My knowledge of C is sparse to say the least, but could you even do the above example using C & printf with a string variable? As I understand it, a string in C is just an array of chars?
I believe it is %c
but I am not sure because I have not done anything in C for a long time.
My knowledge of C is sparse to say the least, but could you even do the above example using C & printf with a string variable? As I understand it, a string in C is just an array of chars?
No, printf has no knowledge of the c++ string type.
char* name = “Bob”;
printf(“Hi, my name is %s
“, name);
My knowledge of C is sparse to say the least, but could you even do the above example using C & printf with a string variable? As I understand it, a string in C is just an array of chars?
No, printf has no knowledge of the c++ string type.
No, but you can always use string::c_str()
e.g.
string str = “Hello World!”;
printf(“%s”, str.c_str());
zzzzzz….
What a mess. Basically, it said: don’t do formatted stdout in C++.
Come on. iostreams is more than just cin or cout. You might not notice if all you ever coded in C++ were toy projects, but the times I was tempted to #include <cstdio> I can count on one hand.

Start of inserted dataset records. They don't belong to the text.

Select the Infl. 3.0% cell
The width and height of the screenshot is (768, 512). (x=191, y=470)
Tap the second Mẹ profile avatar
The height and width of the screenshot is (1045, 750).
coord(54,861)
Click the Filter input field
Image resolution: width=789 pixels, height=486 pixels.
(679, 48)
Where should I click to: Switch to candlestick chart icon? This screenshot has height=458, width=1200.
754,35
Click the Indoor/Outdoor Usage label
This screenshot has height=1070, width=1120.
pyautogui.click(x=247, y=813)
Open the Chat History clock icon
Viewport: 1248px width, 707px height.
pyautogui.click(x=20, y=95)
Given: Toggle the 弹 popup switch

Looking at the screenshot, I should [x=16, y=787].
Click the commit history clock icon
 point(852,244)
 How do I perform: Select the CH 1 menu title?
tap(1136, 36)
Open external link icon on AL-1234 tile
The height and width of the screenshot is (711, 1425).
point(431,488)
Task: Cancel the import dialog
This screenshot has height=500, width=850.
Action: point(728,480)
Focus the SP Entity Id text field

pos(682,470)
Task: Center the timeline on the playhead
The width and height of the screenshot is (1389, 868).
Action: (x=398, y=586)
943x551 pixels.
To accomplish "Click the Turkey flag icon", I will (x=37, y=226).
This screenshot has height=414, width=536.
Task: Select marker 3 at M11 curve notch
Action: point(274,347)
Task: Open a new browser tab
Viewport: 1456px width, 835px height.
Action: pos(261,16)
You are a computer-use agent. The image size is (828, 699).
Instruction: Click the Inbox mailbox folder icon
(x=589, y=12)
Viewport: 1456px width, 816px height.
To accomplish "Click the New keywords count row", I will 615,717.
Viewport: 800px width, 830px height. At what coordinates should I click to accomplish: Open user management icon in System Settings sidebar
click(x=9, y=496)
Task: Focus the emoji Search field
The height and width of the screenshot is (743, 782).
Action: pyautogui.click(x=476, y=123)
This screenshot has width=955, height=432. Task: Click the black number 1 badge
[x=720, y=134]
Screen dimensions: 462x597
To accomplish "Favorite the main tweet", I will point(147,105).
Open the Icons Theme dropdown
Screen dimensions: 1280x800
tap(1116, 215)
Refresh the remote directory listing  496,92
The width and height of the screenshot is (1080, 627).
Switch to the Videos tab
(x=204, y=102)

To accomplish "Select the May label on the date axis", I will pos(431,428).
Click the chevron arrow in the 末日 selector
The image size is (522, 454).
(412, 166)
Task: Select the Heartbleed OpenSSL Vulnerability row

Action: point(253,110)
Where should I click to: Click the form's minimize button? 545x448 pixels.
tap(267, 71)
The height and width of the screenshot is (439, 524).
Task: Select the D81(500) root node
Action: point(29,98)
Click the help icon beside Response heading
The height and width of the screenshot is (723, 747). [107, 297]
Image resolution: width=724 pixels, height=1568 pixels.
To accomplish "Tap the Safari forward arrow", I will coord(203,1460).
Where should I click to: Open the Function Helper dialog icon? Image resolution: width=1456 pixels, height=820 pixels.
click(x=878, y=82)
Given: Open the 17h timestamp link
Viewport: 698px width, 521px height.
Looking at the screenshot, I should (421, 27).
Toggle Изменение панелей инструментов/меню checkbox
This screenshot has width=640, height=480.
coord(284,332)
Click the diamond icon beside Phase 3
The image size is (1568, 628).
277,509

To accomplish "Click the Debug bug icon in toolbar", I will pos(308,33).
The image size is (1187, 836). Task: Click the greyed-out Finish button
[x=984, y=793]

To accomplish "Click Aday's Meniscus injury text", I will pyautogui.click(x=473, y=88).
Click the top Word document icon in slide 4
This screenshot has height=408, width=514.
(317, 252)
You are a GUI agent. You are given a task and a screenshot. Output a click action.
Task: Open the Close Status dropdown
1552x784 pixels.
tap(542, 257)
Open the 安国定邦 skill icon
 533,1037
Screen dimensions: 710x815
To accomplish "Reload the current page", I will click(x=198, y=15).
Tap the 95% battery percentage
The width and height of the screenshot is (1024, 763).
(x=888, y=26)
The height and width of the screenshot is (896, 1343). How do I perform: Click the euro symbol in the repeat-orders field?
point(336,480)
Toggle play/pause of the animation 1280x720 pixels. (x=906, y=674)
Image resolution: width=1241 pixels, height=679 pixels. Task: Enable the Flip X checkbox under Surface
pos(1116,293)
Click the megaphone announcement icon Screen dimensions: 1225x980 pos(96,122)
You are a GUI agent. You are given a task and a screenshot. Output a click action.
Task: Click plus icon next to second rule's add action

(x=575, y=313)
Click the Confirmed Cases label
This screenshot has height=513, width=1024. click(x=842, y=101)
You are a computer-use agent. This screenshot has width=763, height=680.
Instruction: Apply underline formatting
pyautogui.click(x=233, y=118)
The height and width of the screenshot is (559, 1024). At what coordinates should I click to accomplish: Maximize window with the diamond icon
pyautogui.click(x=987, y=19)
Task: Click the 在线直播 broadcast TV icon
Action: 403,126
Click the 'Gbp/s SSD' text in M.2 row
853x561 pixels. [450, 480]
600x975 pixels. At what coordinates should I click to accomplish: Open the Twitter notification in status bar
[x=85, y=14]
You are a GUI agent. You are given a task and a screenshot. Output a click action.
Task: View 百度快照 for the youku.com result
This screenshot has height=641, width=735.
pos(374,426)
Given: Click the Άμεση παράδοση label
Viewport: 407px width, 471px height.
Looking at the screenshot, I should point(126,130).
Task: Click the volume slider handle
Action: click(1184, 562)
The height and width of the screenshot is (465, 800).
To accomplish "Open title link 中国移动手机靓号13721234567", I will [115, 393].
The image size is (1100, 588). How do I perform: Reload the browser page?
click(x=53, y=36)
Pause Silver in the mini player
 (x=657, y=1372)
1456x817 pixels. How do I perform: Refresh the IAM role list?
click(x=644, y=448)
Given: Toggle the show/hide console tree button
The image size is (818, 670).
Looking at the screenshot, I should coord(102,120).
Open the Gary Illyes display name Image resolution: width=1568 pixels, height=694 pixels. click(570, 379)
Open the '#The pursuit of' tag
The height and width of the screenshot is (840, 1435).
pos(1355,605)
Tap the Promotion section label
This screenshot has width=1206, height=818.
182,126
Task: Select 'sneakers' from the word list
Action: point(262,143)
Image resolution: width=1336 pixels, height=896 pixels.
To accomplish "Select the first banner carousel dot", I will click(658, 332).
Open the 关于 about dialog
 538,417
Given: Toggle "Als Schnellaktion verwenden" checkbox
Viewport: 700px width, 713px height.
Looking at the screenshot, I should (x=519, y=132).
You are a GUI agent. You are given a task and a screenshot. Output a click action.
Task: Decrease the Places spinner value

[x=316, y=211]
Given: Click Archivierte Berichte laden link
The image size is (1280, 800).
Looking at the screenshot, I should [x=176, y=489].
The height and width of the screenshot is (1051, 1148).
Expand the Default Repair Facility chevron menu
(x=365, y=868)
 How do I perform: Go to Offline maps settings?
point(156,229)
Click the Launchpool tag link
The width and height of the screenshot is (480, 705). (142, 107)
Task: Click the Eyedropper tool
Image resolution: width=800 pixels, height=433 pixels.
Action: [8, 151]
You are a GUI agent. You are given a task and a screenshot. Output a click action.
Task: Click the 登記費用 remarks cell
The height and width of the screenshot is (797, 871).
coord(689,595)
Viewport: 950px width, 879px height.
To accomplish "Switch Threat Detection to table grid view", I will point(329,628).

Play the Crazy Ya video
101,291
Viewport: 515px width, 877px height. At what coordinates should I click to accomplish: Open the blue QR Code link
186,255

You know what. In all my years of programming in C/C++ I think I’ve had printf maybe bomb out once because of a bad type. Sorry, but I’ll take that risk and enjoy the terse elegance of printf over that sorry steaming pile of dung that is cout and friends.
Ah, you mean the terse elegance of
fprintf(f, “%s %s %d %d
%s
%s”, employee.getName(), employee.getTitle(), employee.getAge(), employee.getSalary(), employee.getAddress());
versus the steaming pile of dung that is
cout << employee;
right?
python lets you do simple things like: print “hello” or then print x, “hello”, y or even print 3*”abc” … and then lets you do formatting if you wish like print “[%s] [%d]” %(str, int) … and if you like … print >> sys.stderr, “apple”
its good because its as simple as you need, or as complex as you need, without forcing you to grapple with syntax. how many times have you cried at printf when all you wanted to do was just output some denugging. and don’t forget the ”
” with printf!
Wrong
void PrintEmployee(Employee & e);
To me, overloading the << operator in an Employee class is just adding something to the class that shouldn’t be there in the first place.
if you want to use printf-style formating in your c++ stings use this function:
static std::string format(char *fmt, …)
{
char buff[100000];
va_list ap;
va_start(ap, fmt);
vsprintf(buff, fmt, ap);
va_end(ap);
return (char*)buff;
};
Heh, seems this is not an area I have ever really had issue with.
printf() would be awesome if it did type identification and formatting internally.
Seems that it should not be too hard with at least common types. Of course, question is how accurate one could be in type identification.
Oh well, I’ll just stick with my BString and printf(“%s
“, string.String());
That works pretty well 🙂 At least for most of my uses.
–The loon
Wrong
void PrintEmployee(Employee & e);
To me, overloading the << operator in an Employee class is just adding something to the class that shouldn’t be there in the first place.
You do know what you’re talking about, right?
You might want to take a look at the book “Effective C++” item 19: operator>> and operator<< are never member methods. They have to be global functions (like your PrintEmployee function). If they need access to private data of the class, they have to be declared as friend functions.